## HOW TO COMPLETE THIS TASK
Please rewrite the data below as a JSON list of strings, one string per line, leaving out blank lines.

[Data from a collection]

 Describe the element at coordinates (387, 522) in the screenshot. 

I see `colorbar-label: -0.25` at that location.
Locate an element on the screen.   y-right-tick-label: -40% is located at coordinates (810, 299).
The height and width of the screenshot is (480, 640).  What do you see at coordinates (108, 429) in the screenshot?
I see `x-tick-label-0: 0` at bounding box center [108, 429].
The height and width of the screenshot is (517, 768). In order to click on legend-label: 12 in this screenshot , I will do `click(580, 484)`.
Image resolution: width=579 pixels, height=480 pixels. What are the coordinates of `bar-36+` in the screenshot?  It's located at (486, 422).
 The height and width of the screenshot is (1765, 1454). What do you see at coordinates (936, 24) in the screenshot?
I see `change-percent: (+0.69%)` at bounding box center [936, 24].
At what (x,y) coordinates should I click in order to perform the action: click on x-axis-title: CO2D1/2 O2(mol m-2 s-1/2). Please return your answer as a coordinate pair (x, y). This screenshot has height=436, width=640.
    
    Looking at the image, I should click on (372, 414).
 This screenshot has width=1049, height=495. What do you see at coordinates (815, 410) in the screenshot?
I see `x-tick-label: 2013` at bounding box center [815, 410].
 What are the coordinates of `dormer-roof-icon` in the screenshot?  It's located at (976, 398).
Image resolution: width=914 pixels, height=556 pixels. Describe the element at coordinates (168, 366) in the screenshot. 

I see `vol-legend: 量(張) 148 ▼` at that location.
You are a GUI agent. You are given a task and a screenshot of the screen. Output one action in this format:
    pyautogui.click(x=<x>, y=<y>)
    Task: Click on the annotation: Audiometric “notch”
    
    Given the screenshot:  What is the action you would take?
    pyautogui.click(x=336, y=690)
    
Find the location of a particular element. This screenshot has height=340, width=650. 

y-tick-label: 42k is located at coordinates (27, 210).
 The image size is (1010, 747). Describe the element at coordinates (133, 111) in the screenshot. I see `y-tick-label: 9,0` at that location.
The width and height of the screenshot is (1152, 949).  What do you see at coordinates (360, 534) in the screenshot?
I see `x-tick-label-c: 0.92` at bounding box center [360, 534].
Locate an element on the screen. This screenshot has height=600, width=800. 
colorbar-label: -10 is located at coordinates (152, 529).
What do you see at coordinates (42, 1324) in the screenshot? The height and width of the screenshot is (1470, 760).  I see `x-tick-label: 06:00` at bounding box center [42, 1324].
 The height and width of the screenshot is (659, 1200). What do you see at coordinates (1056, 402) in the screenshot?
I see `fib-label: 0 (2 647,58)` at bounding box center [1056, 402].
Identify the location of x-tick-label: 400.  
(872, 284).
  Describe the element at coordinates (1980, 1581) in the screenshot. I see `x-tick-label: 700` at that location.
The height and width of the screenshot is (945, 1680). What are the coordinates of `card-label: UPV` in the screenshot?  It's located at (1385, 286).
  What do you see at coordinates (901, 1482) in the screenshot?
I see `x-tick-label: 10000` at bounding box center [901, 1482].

## RESPONSE TO THIS TASK
[
  " Describe the element at coordinates (387, 522) in the screenshot. ",
  "I see `colorbar-label: -0.25` at that location.",
  "Locate an element on the screen.   y-right-tick-label: -40% is located at coordinates (810, 299).",
  "The height and width of the screenshot is (480, 640).  What do you see at coordinates (108, 429) in the screenshot?",
  "I see `x-tick-label-0: 0` at bounding box center [108, 429].",
  "The height and width of the screenshot is (517, 768). In order to click on legend-label: 12 in this screenshot , I will do `click(580, 484)`.",
  "Image resolution: width=579 pixels, height=480 pixels. What are the coordinates of `bar-36+` in the screenshot?  It's located at (486, 422).",
  " The height and width of the screenshot is (1765, 1454). What do you see at coordinates (936, 24) in the screenshot?",
  "I see `change-percent: (+0.69%)` at bounding box center [936, 24].",
  "At what (x,y) coordinates should I click in order to perform the action: click on x-axis-title: CO2D1/2 O2(mol m-2 s-1/2). Please return your answer as a coordinate pair (x, y). This screenshot has height=436, width=640.",
  "    Looking at the image, I should click on (372, 414).",
  " This screenshot has width=1049, height=495. What do you see at coordinates (815, 410) in the screenshot?",
  "I see `x-tick-label: 2013` at bounding box center [815, 410].",
  " What are the coordinates of `dormer-roof-icon` in the screenshot?  It's located at (976, 398).",
  "Image resolution: width=914 pixels, height=556 pixels. Describe the element at coordinates (168, 366) in the screenshot. ",
  "I see `vol-legend: 量(張) 148 ▼` at that location.",
  "You are a GUI agent. You are given a task and a screenshot of the screen. Output one action in this format:",
  "    pyautogui.click(x=<x>, y=<y>)",
  "    Task: Click on the annotation: Audiometric “notch”",
  "    Given the screenshot:  What is the action you would take?",
  "    pyautogui.click(x=336, y=690)",
  "Find the location of a particular element. This screenshot has height=340, width=650. ",
  "y-tick-label: 42k is located at coordinates (27, 210).",
  " The image size is (1010, 747). Describe the element at coordinates (133, 111) in the screenshot. I see `y-tick-label: 9,0` at that location.",
  "The width and height of the screenshot is (1152, 949).  What do you see at coordinates (360, 534) in the screenshot?",
  "I see `x-tick-label-c: 0.92` at bounding box center [360, 534].",
  "Locate an element on the screen. This screenshot has height=600, width=800. ",
  "colorbar-label: -10 is located at coordinates (152, 529).",
  "What do you see at coordinates (42, 1324) in the screenshot? The height and width of the screenshot is (1470, 760).  I see `x-tick-label: 06:00` at bounding box center [42, 1324].",
  " The height and width of the screenshot is (659, 1200). What do you see at coordinates (1056, 402) in the screenshot?",
  "I see `fib-label: 0 (2 647,58)` at bounding box center [1056, 402].",
  "Identify the location of x-tick-label: 400.  ",
  "(872, 284).",
  "  Describe the element at coordinates (1980, 1581) in the screenshot. I see `x-tick-label: 700` at that location.",
  "The height and width of the screenshot is (945, 1680). What are the coordinates of `card-label: UPV` in the screenshot?  It's located at (1385, 286).",
  "  What do you see at coordinates (901, 1482) in the screenshot?",
  "I see `x-tick-label: 10000` at bounding box center [901, 1482]."
]